[BioC] Pd info package affy 10K array

Thu Jun 26 18:42:34 CEST 2008

Hi Michael,

Michael Gormley wrote:
> I get an error when running the makePdInfoPackage function to make a PdInfo
> package for the 10K mapping array.  The output from the function reads:
> 
>> makePdInfoPackage(pkg,destDir=".")
> Creating package in ./pd.mapping10k.xba142
> loadUnitsByBatch took 22.86 sec
> loadAffyCsv took 2.79 sec
> Error in sqliteExecStatement(con, statement, bind.data) :
>   RS-DBI driver: (RS_SQLite_exec: could not execute: PRIMARY KEY must be
> unique)
> In addition: Warning messages:
> 1: In is.na(v) : is.na() applied to non-(list or vector) of type 'NULL'
> 2: In is.na(v) : is.na() applied to non-(list or vector) of type 'NULL'
> 3: In is.na(v) : is.na() applied to non-(list or vector) of type 'NULL'
> Timing stopped at: 0.36 0.01 0.44

I have spent some time looking at this, and it appears that the problem 
is due to inconsistencies between the cdf and probe sequence files. As 
far as I can tell there are many probe locations ((x, y) coordinates) in 
the cdf that don't exist in the probe sequence file, and vice versa.

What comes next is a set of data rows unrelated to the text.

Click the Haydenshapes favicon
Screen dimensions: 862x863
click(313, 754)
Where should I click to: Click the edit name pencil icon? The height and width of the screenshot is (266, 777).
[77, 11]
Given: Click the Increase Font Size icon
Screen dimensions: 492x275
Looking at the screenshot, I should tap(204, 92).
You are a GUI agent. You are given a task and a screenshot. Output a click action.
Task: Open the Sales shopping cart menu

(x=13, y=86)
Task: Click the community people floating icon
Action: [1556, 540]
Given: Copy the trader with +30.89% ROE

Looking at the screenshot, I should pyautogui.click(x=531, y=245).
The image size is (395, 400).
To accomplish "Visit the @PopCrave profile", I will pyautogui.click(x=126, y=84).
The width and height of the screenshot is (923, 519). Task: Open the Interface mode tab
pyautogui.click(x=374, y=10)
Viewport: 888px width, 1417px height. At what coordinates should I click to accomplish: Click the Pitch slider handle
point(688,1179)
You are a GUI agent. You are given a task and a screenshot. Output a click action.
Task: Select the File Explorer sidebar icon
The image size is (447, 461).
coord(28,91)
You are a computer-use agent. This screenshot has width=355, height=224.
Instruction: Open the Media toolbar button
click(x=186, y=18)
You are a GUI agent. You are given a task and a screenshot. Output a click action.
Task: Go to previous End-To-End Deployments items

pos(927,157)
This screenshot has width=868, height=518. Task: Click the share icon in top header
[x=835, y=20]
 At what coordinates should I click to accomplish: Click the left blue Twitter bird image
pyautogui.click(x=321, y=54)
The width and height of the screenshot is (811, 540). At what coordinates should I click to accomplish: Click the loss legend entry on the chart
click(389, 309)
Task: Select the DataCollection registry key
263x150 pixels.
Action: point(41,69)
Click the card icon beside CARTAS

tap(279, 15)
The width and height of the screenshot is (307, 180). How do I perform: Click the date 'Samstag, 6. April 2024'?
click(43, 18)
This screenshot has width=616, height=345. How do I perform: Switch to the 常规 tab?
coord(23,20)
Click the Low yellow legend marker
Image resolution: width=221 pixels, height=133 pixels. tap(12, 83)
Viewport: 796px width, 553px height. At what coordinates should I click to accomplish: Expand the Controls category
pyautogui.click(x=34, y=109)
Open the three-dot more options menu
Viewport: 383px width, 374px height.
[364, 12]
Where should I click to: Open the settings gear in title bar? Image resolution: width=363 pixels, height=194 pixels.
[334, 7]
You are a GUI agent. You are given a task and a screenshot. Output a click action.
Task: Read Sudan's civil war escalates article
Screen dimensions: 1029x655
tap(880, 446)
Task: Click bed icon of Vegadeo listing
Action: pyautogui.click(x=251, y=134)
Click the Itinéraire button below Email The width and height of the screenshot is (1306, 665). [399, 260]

The function loadAffySeqCsv() reads in a chunk of data from the probe 
sequence file, then matches the indices (computed from the (x, y) 
coordinates) of these data with the indices that were generated using 
the cdf data. In the first chunk of 1000 probesets, there are only 8223 
probesets that match between the two data sources. I don't think this 
would normally be a problem, except for the fact that 1000 probesets 
from the sequence file should *exactly* line up with what we got from 
the cdf.

But the real problem that arises is this:

The computation of indices is based on the dimensions of the chip. If we 
query the cdf to find what the dimensions are we get this:

readCdfHeader(cdfFile)
$ncols
[1] 658

$nrows
[1] 658

So we compute the indices thus:

index <- x + 1 + y * ncols

This will give unique indices for all (x, y) coordinates on the chip, 
assuming we agree that the dimensions of the chip are 658 x 658. 
However, the sequence file doesn't agree:

pmdf[pmdf$fid == 9264,]
          fset.name   x  y offset                       seq tstrand type 
tallele
7077 SNP_A-1507675 709 13      0 TGCCCTGAATGTTTCAGCACATCTA       r   PM 
       T
       fid
7077 9264

The above is one line from the first 1000 probesets. Note that the (x, 
y) coordinates are (709, 13)! When we calculate the index (fid) we get 
9264. Unfortunately, if we use (51, 14) we also get 9264. Because the 
sequence file isn't playing by the rules, we end up with a total of 25 
duplicate indices. Since the index values are the primary key for the 
table we are trying to populate we get an error because you can't have 
duplicated primary keys.

So long story short, the sequence file for this chip is broken - the 
apparent maximum (x, y) coordinate is (710, 707) which is well beyond 
what the cdf claims. Or maybe the cdf is broken - I don't really know. 
The end result is that this will never work until Affy comes up with 
some consistent information for the chip.

Best,

Jim

> 
>> traceback()
> 12: .Call("RS_SQLite_exec", conId, statement, bind.data, PACKAGE =
> .SQLitePkgName)
> 11: sqliteExecStatement(con, statement, bind.data)
> 10: sqliteQuickSQL(conn, statement, bind.data, ...)
> 9: dbGetPreparedQuery(db, sql, bind.data = mmdf)
> 8: dbGetPreparedQuery(db, sql, bind.data = mmdf)
> 7: loadAffySeqCsv(db, csvSeqFile, cdfFile, batch_size = batch_size)
> 6: eval(expr, envir, enclos)
> 5: eval(expr, envir = loc.frame)
> 4: ST(loadAffySeqCsv(db, csvSeqFile, cdfFile, batch_size = batch_size))
> 3: buildPdInfoDb(object at cdfFile, object at csvAnnoFile, object at csvSeqFile,
>        dbFilePath, seqMatFile, batch_size = batch_size, verbose = !quiet)
> 2: makePdInfoPackage(pkg, destDir = ".")
> 1: makePdInfoPackage(pkg, destDir = ".")
> 
> I noticed a prior post that suggested that this may be due to entering a
> record into a table with a Feature ID that is already in the table.  Is this
> the case?  Is there a work-around here?
> 
> Thanks,
> Mike Gormley
> 
> 	[[alternative HTML version deleted]]
> 
> _______________________________________________
> Bioconductor mailing list
> Bioconductor at stat.math.ethz.ch
> https://stat.ethz.ch/mailman/listinfo/bioconductor
> Search the archives: http://news.gmane.org/gmane.science.biology.informatics.conductor

-- 
James W. MacDonald, M.S.
Biostatistician
Affymetrix and cDNA Microarray Core
University of Michigan Cancer Center
1500 E. Medical Center Drive
7410 CCGC
Ann Arbor MI 48109
734-647-5623